一週間というのも光、風、火、水、土、闇の属性と無という曜日に分かれた七日間で構成されている。属性の日にはそれぞれの魔力が高まる日であり、無の日は全ての魔力が低下する日である事から休日とされている。
そして、ラキアス学園を卒業するためには百単位を習得しなければならず、授業によっては単位数も違ってくる。上級を習得すれば四単位を貰えたりもする。
サイガはエリス達よりも一年遅れという事もあり、多くの授業を受けなければならない。その授業には必須や選択授業もあるはずなのに、サイガには選択権がなく、アイシャが勝手に授業を選んでいた。

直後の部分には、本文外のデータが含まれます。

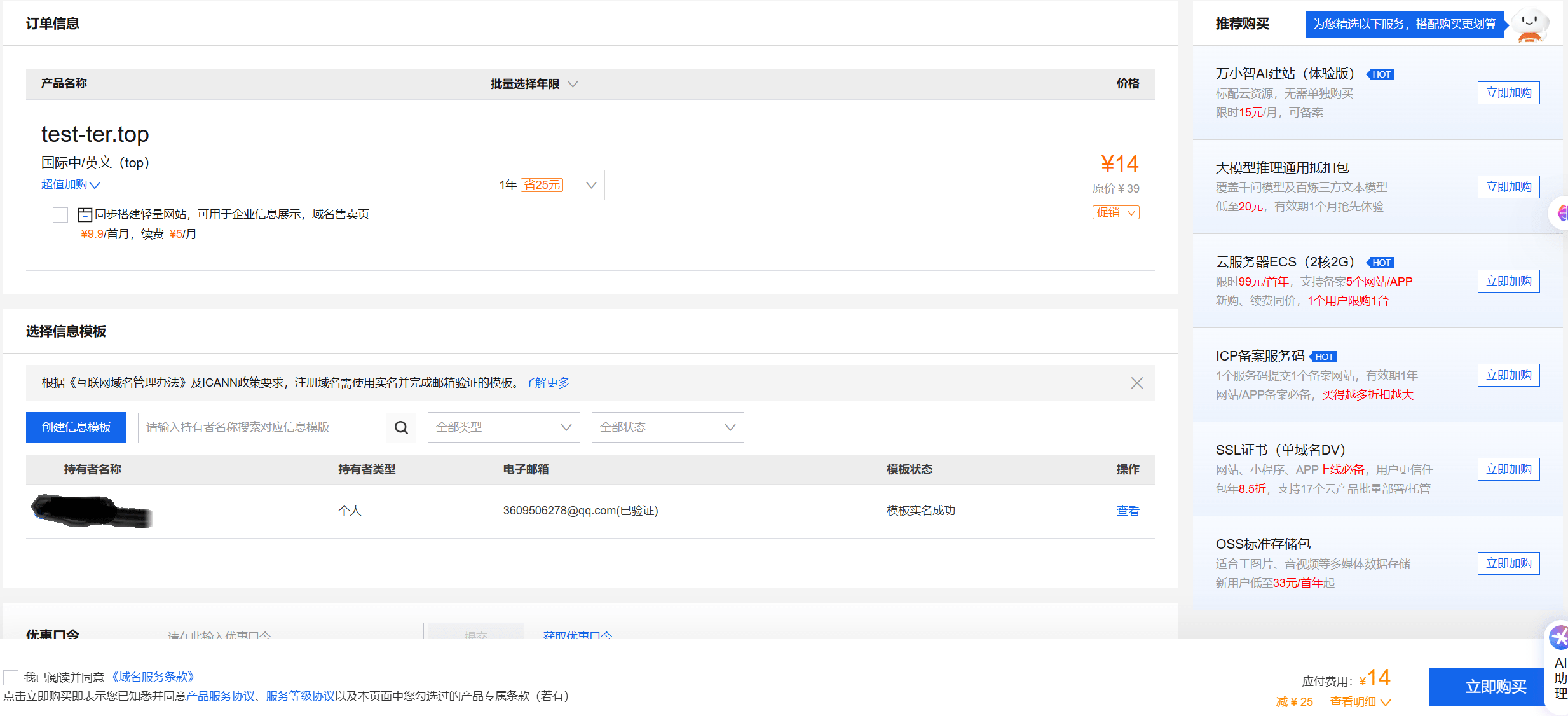Open the Learn More link
Screen dimensions: 1568x716
[547, 383]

「何じゃ?その不満そうな目は……この方がお互いに都合がいいからじゃぞ。断じて、わしの息抜きなためじゃないからな」
人間界、機界の授業は必須と下位レベルの授業で組まれているのだが、魔学の授業は上級ばかりで、ほぼアイシャが受け持つ授業になっていた。さらに武術、魔法、機工、魔科学などの専門的な授業やゼミもアイシャが担当になっており、今はゼミの時間となっている。
「いや……他の授業はまともにしてるんだなと思っただけだ」
サイガはゼミの前に魔学の授業を受けたのだが、その時は大人バージョンのアイシャであり、厳しくも真面目に授業を進めていた。それはサイガ以外の生徒がいたからで、今は子供バージョンで輸血パックを飲むのと、ペロペロキャンディーを舐めるのを交互に繰り返している。

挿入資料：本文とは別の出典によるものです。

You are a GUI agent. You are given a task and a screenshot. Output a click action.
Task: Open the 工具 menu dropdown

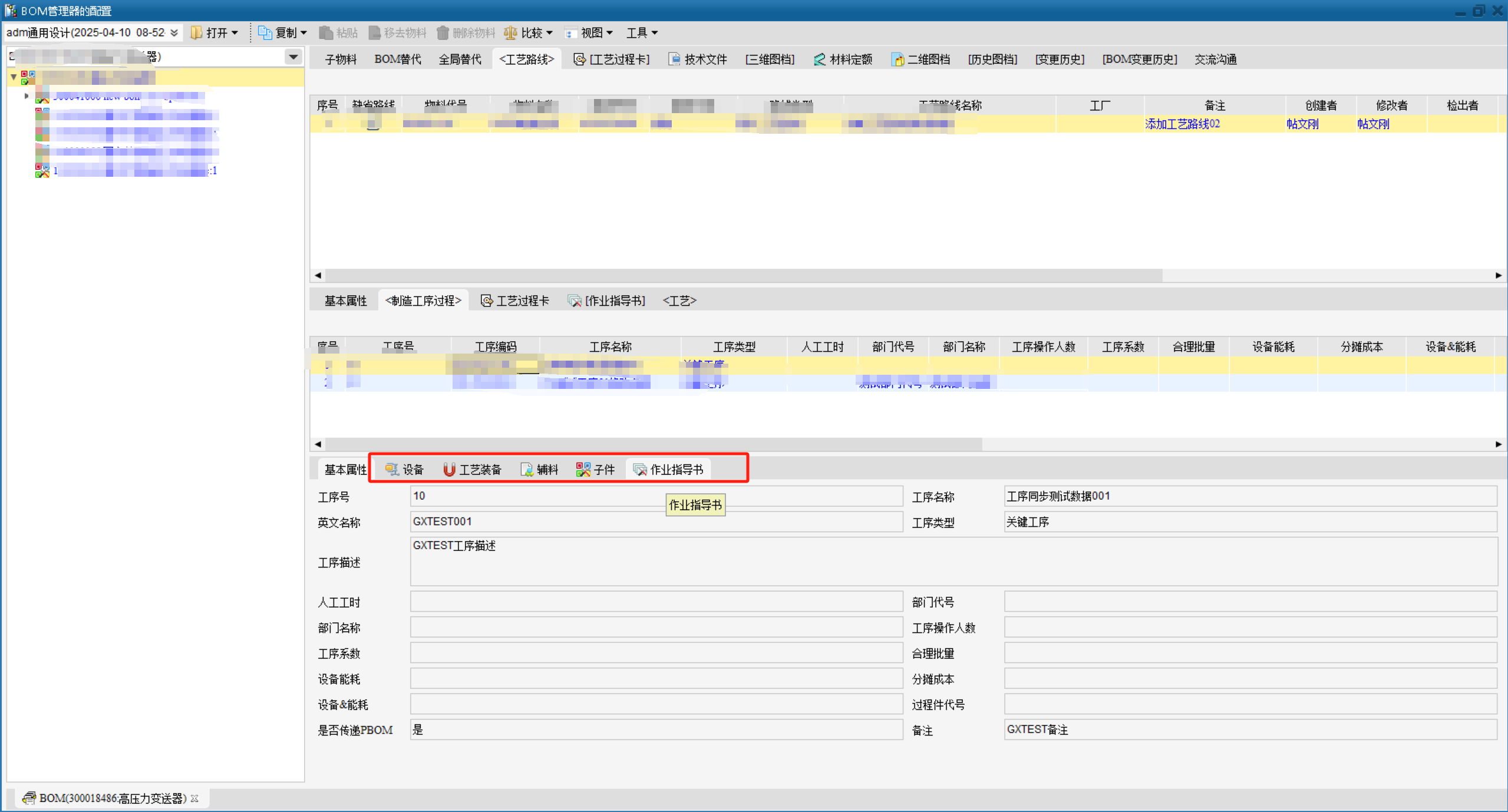(x=642, y=33)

「一応、教師という立場じゃしな。真面目にやっておらんと生徒会の顧問になれんかもしれん。それに今日はエリスも来ておらんようだし」
アイシャのゼミにはサイガとエリスしかおらず、他の生徒はゼミの内容が分からなかったのか、それともアイシャが拒否したのか。エリスをどうやって入れたのかも分からない。ゼミ内容にエリスが惹かれた可能性もあるが、初日から来ていない。それでも学園には来ているのは確かであり、そうしないと退学になってしまうからだ。
アイシャのゼミはSS学という世界征服学だった。エリスをこのゼミに入れ、生徒会にも入れようとするのは、サイガの世界征服に勇者であるエリスにも協力させようと考えているのだろう。
エリスなら喜んで協力するどころか、リーダーになろうとしてもおかしくないとサイガは思う。